# Dataset integration 

We will integrate the Neurons 5k dataset with a subset of 5K cells from the larger 10X dataset [1.3 million brain cells from E18 mouse](https://support.10xgenomics.com/single-cell-gene-expression/datasets/1.3.0/1M_neurons). 

In [None]:
suppressPackageStartupMessages({
library(dplyr)
library(patchwork)
library(Seurat)
library(SummarizedExperiment)
library(TENxBrainData)})

## Load data

### Pre-processing of the reference data

No need to run this during the workshop, just load the objects

In [None]:
load(file='../data/objects/a3.refseurat.RData',verbose = TRUE)
ref.sobj[["Dataset"]]<-'nr1M'

In [None]:
load(file="../data/objects/a2.neur5k.RData",verbose = TRUE)
nr5k[['Dataset']]<-'nr5k'

## Integrate datasets

In [None]:
options(future.globals.maxSize = 4000 * 1024^2, future.seed=NULL, warnings=FALSE)

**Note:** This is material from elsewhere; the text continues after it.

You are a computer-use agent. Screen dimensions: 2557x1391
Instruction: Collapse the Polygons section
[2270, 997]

objects <- list(nr5k,ref.sobj)
features <- SelectIntegrationFeatures(object.list = objects, nfeatures = 1000)
objects <- PrepSCTIntegration(object.list = objects, anchor.features = features, verbose = FALSE)

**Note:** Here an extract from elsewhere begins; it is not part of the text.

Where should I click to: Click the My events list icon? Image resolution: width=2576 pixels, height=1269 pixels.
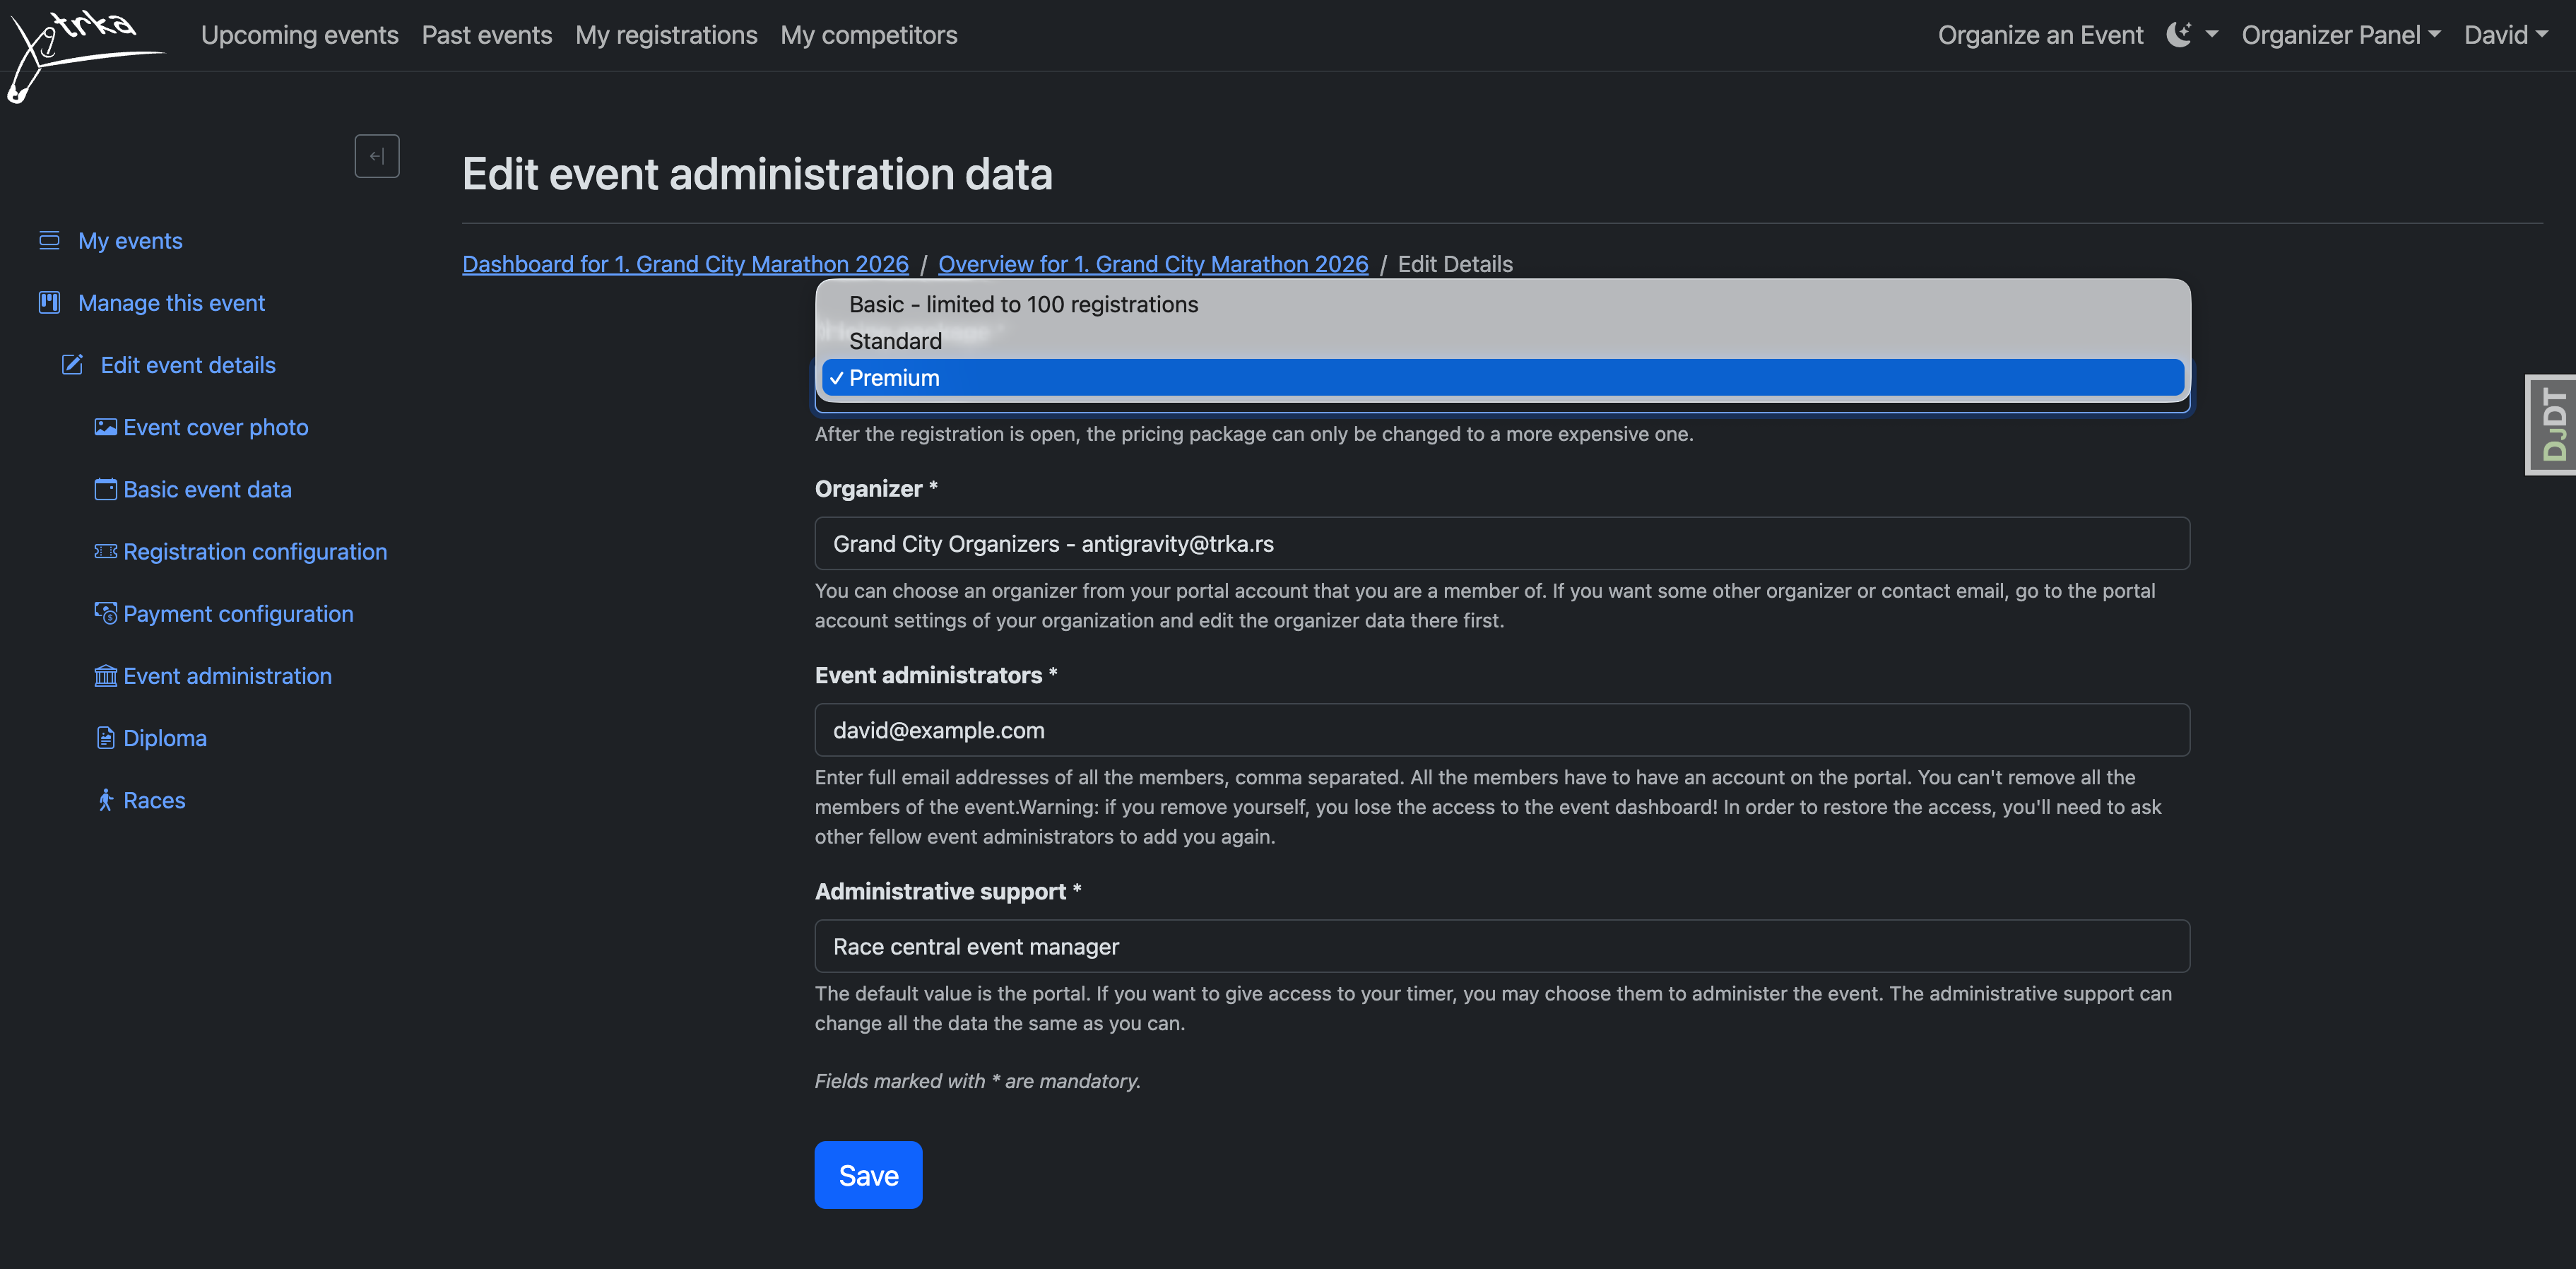(49, 240)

anchors <- FindIntegrationAnchors(object.list = objects, normalization.method = "SCT", anchor.features = features, verbose = FALSE)
nr.int <- IntegrateData(anchorset = anchors, normalization.method = "SCT", verbose = FALSE)

save(nr.int,file='../data/objects/a3.integrated.RData')

In [None]:
load(file='../data/objects/a3.integrated.RData',verbose=TRUE)

## Downstream analysis

### Hands-on activity 2

---

Perform the downstream analysis steps that we did on the previous section for the Neurons 5K dataset
1. Dimensionality reduction 
2. Clustering
3. Cell type annotation 

Could you find more cell types?

If you do not have the output from the previous sections, just load the following RData object:

In [None]:
load(file='../data/objects/a3.integrated.RData',verbose=TRUE)